Studie enthüllt: Musiker verdienen kaum Geld durch Streaming Berlin, 12. April 2026

Eine neue Studie des Oxford Internet Institute und der Universität Groningen zeigt, dass viele Musiker ihr Leben nicht allein durch Einnahmen aus Musik-Streaming finanzieren können.

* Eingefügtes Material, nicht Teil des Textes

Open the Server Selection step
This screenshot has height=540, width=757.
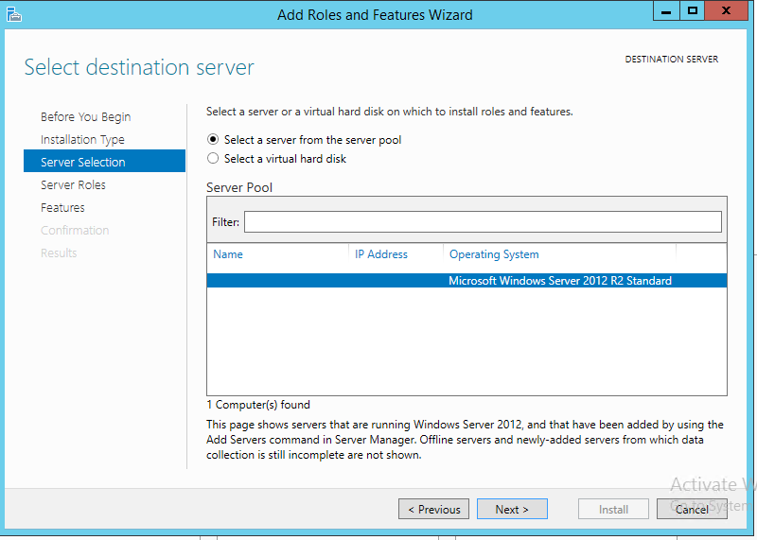[x=83, y=163]
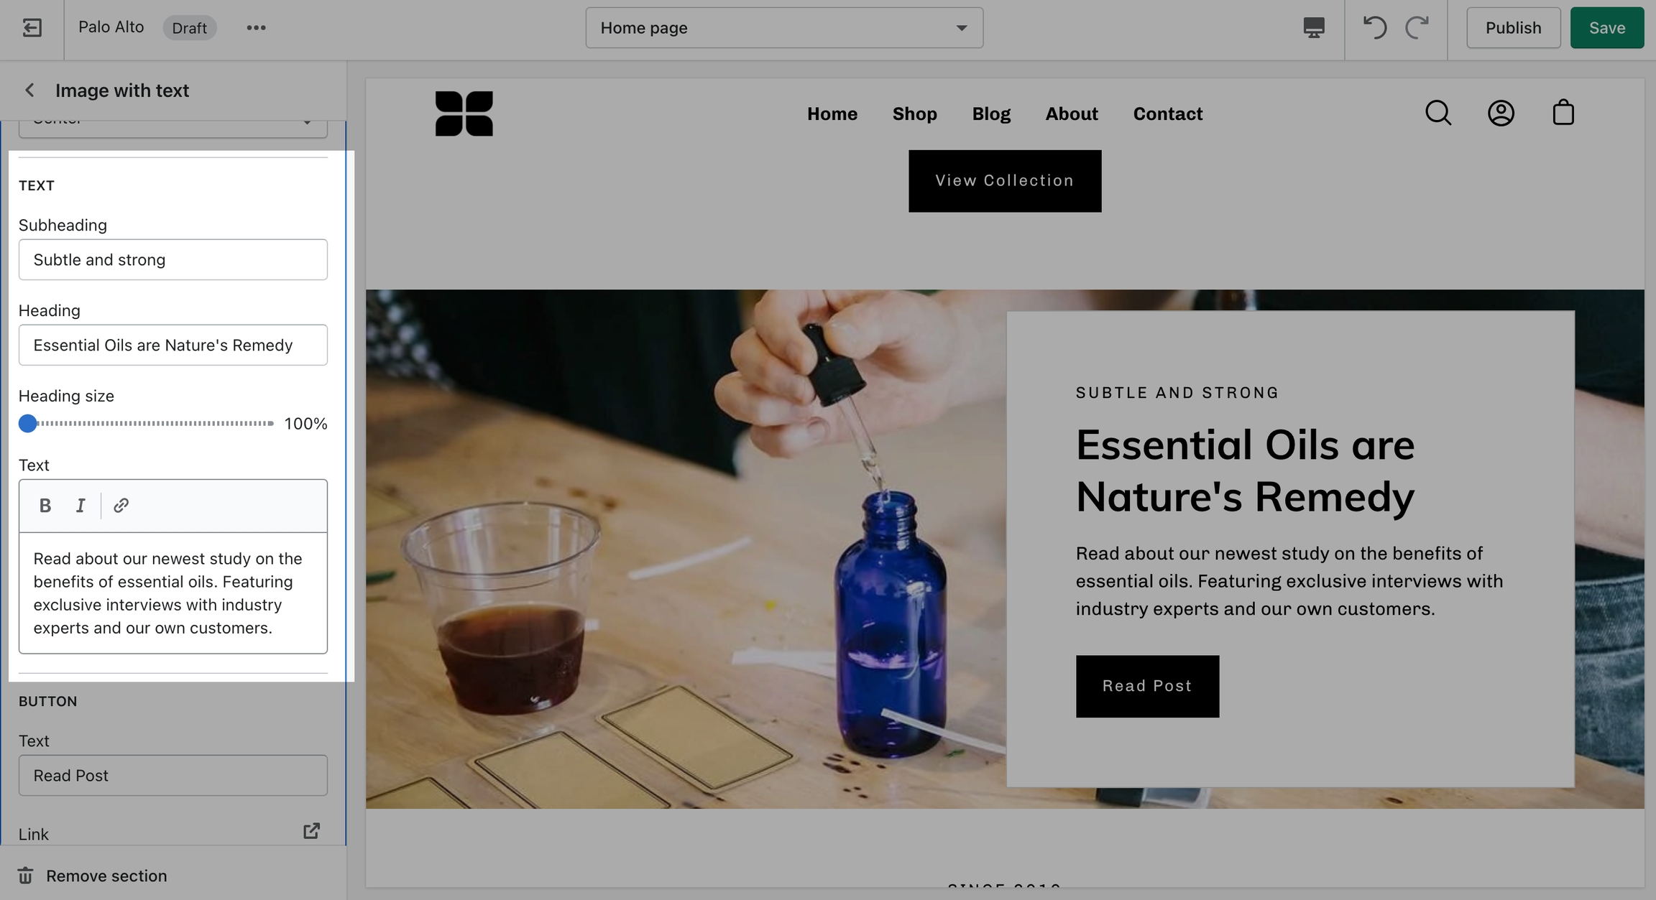Expand the Home page template dropdown
Screen dimensions: 1656x900
(784, 28)
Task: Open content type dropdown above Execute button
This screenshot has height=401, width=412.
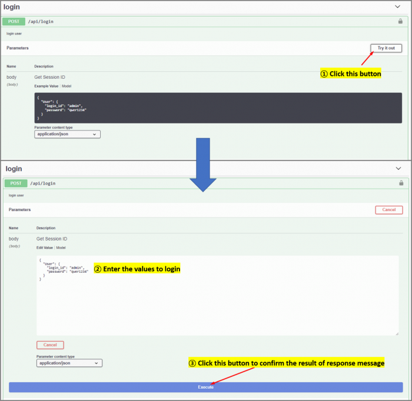Action: [69, 363]
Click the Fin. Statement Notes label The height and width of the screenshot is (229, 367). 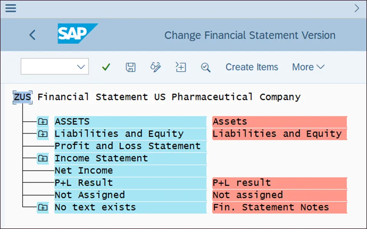pos(271,207)
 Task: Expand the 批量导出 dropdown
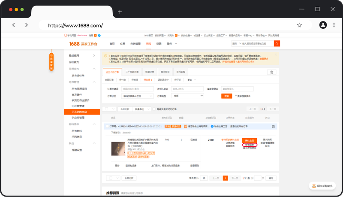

## Globale Umfrage unter Musikern Die Untersuchung befragte 1.198 Musiker aus Brasilien, Chile, den Niederlanden, Nigeria und Südkorea. Dabei gaben 42 Prozent der Befragten an, hauptberuflich Musik zu machen, während 53 Prozent dies für die Zukunft anstrebten. Dennoch offenbarten die Ergebnisse eine deutliche Diskrepanz zwischen den Erwartungen und der finanziellen Realität: 77 Prozent der Musiker verdienten im Jahr vor der Umfrage weniger als 10.000 Euro mit ihrer Musik.

Besonders alarmierend ist, dass 29 Prozent der Befragten weniger als 1.000 Euro einnahmen und 26 Prozent gar kein Einkommen aus ihrer Musik erzielten. Die Studie unterstreicht damit die prekären wirtschaftlichen Bedingungen, unter denen viele Künstler arbeiten.

## Das Streaming-Paradoxon Obwohl 81 Prozent der Musiker Streaming-Dienste als wichtig oder sehr wichtig für ihre Karriere einstuften, sind die Einnahmen aus dieser Quelle oft minimal. 56 Prozent der Befragten konnten oder wollten keine Angaben zum Anteil ihrer Streaming-Einnahmen machen. Unter denen, die Zahlen nannten, verdienten 25 Prozent nur 0–5 Prozent ihres Einkommens durch Streaming, während 11 Prozent auf 6–75 Prozent kamen. Lediglich 8 Prozent erzielten mehr als 75 Prozent ihres Einkommens aus dieser Quelle.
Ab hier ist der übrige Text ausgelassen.